Source records =
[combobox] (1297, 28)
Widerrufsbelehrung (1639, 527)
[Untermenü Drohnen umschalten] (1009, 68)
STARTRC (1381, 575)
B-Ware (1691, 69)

Exercise aim = Output each line of the records above exactly.

Answer box =
[combobox] (1297, 28)
Widerrufsbelehrung (1639, 527)
[Untermenü Drohnen umschalten] (1009, 68)
STARTRC (1381, 575)
B-Ware (1691, 69)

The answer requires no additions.